### Direction
Please recast the records below as a Markdown table with two columns, Number and Line, giving each non-blank line its own numbered row and leaving out blank lines.

### Provided records
○ ○ ○ ○

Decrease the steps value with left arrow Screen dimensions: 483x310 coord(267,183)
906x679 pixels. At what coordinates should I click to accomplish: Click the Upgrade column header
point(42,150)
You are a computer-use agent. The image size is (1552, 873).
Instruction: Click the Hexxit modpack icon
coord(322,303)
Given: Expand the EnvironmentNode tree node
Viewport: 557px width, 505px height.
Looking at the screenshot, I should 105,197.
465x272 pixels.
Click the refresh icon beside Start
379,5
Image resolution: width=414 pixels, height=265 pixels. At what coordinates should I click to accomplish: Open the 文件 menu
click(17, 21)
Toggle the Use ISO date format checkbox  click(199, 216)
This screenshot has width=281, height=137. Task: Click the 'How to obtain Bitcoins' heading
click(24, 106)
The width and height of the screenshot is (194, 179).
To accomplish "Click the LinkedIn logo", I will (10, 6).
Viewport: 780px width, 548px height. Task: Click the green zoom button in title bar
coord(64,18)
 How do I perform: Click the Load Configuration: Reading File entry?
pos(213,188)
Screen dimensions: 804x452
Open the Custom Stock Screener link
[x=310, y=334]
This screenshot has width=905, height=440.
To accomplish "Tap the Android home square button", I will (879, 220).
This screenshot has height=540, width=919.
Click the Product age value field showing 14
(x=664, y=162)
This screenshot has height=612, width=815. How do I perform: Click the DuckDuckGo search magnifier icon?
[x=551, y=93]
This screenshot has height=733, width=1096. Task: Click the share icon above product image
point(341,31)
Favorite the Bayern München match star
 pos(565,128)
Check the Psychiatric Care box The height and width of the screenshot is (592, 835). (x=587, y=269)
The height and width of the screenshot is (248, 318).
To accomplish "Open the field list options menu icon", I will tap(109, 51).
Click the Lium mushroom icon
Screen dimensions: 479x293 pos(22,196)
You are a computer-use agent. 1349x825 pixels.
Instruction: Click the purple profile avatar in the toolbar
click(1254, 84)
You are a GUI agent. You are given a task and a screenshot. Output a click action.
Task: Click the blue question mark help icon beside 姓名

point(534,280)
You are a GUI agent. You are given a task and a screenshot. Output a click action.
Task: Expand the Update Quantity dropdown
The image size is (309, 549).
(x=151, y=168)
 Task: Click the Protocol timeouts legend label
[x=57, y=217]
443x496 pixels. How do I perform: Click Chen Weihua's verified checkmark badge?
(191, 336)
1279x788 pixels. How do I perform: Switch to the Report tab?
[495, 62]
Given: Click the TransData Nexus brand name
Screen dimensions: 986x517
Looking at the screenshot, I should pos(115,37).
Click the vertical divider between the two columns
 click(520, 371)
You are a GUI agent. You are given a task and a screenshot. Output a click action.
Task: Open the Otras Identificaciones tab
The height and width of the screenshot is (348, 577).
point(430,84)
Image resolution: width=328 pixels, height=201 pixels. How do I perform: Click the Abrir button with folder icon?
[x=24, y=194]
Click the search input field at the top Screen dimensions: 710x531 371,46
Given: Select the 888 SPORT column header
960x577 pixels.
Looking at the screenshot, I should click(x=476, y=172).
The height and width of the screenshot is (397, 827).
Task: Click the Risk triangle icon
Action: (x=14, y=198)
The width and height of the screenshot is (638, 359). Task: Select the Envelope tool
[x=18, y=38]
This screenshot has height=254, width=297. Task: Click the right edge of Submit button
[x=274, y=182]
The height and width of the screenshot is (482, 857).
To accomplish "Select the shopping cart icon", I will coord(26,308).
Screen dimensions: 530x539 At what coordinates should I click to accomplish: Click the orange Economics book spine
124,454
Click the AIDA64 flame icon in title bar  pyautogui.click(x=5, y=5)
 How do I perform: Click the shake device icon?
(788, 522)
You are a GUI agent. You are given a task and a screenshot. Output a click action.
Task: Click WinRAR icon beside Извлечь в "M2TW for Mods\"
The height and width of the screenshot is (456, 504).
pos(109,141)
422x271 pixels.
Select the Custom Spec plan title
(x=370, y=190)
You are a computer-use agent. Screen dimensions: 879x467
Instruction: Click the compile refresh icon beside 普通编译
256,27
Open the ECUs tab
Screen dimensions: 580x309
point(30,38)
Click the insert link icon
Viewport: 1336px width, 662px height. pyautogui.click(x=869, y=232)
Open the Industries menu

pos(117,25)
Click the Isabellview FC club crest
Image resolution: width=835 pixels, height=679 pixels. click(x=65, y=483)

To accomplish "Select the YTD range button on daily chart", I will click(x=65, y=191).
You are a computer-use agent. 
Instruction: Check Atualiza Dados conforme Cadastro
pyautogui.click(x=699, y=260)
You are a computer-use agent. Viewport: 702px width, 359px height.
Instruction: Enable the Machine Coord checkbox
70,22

○ ○ ○ ○

### Exercise result
| Number | Line |
|---|---|
| 1 | Decrease the steps value with left arrow Screen dimensions: 483x310 coord(267,183) |
| 2 | 906x679 pixels. At what coordinates should I click to accomplish: Click the Upgrade column header |
| 3 | point(42,150) |
| 4 | You are a computer-use agent. The image size is (1552, 873). |
| 5 | Instruction: Click the Hexxit modpack icon |
| 6 | coord(322,303) |
| 7 | Given: Expand the EnvironmentNode tree node |
| 8 | Viewport: 557px width, 505px height. |
| 9 | Looking at the screenshot, I should 105,197. |
| 10 | 465x272 pixels. |
| 11 | Click the refresh icon beside Start |
| 12 | 379,5 |
| 13 | Image resolution: width=414 pixels, height=265 pixels. At what coordinates should I click to accomplish: Open the 文件 menu |
| 14 | click(17, 21) |
| 15 | Toggle the Use ISO date format checkbox  click(199, 216) |
| 16 | This screenshot has width=281, height=137. Task: Click the 'How to obtain Bitcoins' heading |
| 17 | click(24, 106) |
| 18 | The width and height of the screenshot is (194, 179). |
| 19 | To accomplish "Click the LinkedIn logo", I will (10, 6). |
| 20 | Viewport: 780px width, 548px height. Task: Click the green zoom button in title bar |
| 21 | coord(64,18) |
| 22 |  How do I perform: Click the Load Configuration: Reading File entry? |
| 23 | pos(213,188) |
| 24 | Screen dimensions: 804x452 |
| 25 | Open the Custom Stock Screener link |
| 26 | [x=310, y=334] |
| 27 | This screenshot has width=905, height=440. |
| 28 | To accomplish "Tap the Android home square button", I will (879, 220). |
| 29 | This screenshot has height=540, width=919. |
| 30 | Click the Product age value field showing 14 |
| 31 | (x=664, y=162) |
| 32 | This screenshot has height=612, width=815. How do I perform: Click the DuckDuckGo search magnifier icon? |
| 33 | [x=551, y=93] |
| 34 | This screenshot has height=733, width=1096. Task: Click the share icon above product image |
| 35 | point(341,31) |
| 36 | Favorite the Bayern München match star |
| 37 |  pos(565,128) |
| 38 | Check the Psychiatric Care box The height and width of the screenshot is (592, 835). (x=587, y=269) |
| 39 | The height and width of the screenshot is (248, 318). |
| 40 | To accomplish "Open the field list options menu icon", I will tap(109, 51). |
| 41 | Click the Lium mushroom icon |
| 42 | Screen dimensions: 479x293 pos(22,196) |
| 43 | You are a computer-use agent. 1349x825 pixels. |
| 44 | Instruction: Click the purple profile avatar in the toolbar |
| 45 | click(1254, 84) |
| 46 | You are a GUI agent. You are given a task and a screenshot. Output a click action. |
| 47 | Task: Click the blue question mark help icon beside 姓名 |
| 48 | point(534,280) |
| 49 | You are a GUI agent. You are given a task and a screenshot. Output a click action. |
| 50 | Task: Expand the Update Quantity dropdown |
| 51 | The image size is (309, 549). |
| 52 | (x=151, y=168) |
| 53 |  Task: Click the Protocol timeouts legend label |
| 54 | [x=57, y=217] |
| 55 | 443x496 pixels. How do I perform: Click Chen Weihua's verified checkmark badge? |
| 56 | (191, 336) |
| 57 | 1279x788 pixels. How do I perform: Switch to the Report tab? |
| 58 | [495, 62] |
| 59 | Given: Click the TransData Nexus brand name |
| 60 | Screen dimensions: 986x517 |
| 61 | Looking at the screenshot, I should pos(115,37). |
| 62 | Click the vertical divider between the two columns |
| 63 |  click(520, 371) |
| 64 | You are a GUI agent. You are given a task and a screenshot. Output a click action. |
| 65 | Task: Open the Otras Identificaciones tab |
| 66 | The height and width of the screenshot is (348, 577). |
| 67 | point(430,84) |
| 68 | Image resolution: width=328 pixels, height=201 pixels. How do I perform: Click the Abrir button with folder icon? |
| 69 | [x=24, y=194] |
| 70 | Click the search input field at the top Screen dimensions: 710x531 371,46 |
| 71 | Given: Select the 888 SPORT column header |
| 72 | 960x577 pixels. |
| 73 | Looking at the screenshot, I should click(x=476, y=172). |
| 74 | The height and width of the screenshot is (397, 827). |
| 75 | Task: Click the Risk triangle icon |
| 76 | Action: (x=14, y=198) |
| 77 | The width and height of the screenshot is (638, 359). Task: Select the Envelope tool |
| 78 | [x=18, y=38] |
| 79 | This screenshot has height=254, width=297. Task: Click the right edge of Submit button |
| 80 | [x=274, y=182] |
| 81 | The height and width of the screenshot is (482, 857). |
| 82 | To accomplish "Select the shopping cart icon", I will coord(26,308). |
| 83 | Screen dimensions: 530x539 At what coordinates should I click to accomplish: Click the orange Economics book spine |
| 84 | 124,454 |
| 85 | Click the AIDA64 flame icon in title bar  pyautogui.click(x=5, y=5) |
| 86 |  How do I perform: Click the shake device icon? |
| 87 | (788, 522) |
| 88 | You are a GUI agent. You are given a task and a screenshot. Output a click action. |
| 89 | Task: Click WinRAR icon beside Извлечь в "M2TW for Mods\" |
| 90 | The height and width of the screenshot is (456, 504). |
| 91 | pos(109,141) |
| 92 | 422x271 pixels. |
| 93 | Select the Custom Spec plan title |
| 94 | (x=370, y=190) |
| 95 | You are a computer-use agent. Screen dimensions: 879x467 |
| 96 | Instruction: Click the compile refresh icon beside 普通编译 |
| 97 | 256,27 |
| 98 | Open the ECUs tab |
| 99 | Screen dimensions: 580x309 |
| 100 | point(30,38) |
| 101 | Click the insert link icon |
| 102 | Viewport: 1336px width, 662px height. pyautogui.click(x=869, y=232) |
| 103 | Open the Industries menu |
| 104 | pos(117,25) |
| 105 | Click the Isabellview FC club crest |
| 106 | Image resolution: width=835 pixels, height=679 pixels. click(x=65, y=483) |
| 107 | To accomplish "Select the YTD range button on daily chart", I will click(x=65, y=191). |
| 108 | You are a computer-use agent.  |
| 109 | Instruction: Check Atualiza Dados conforme Cadastro |
| 110 | pyautogui.click(x=699, y=260) |
| 111 | You are a computer-use agent. Viewport: 702px width, 359px height. |
| 112 | Instruction: Enable the Machine Coord checkbox |
| 113 | 70,22 |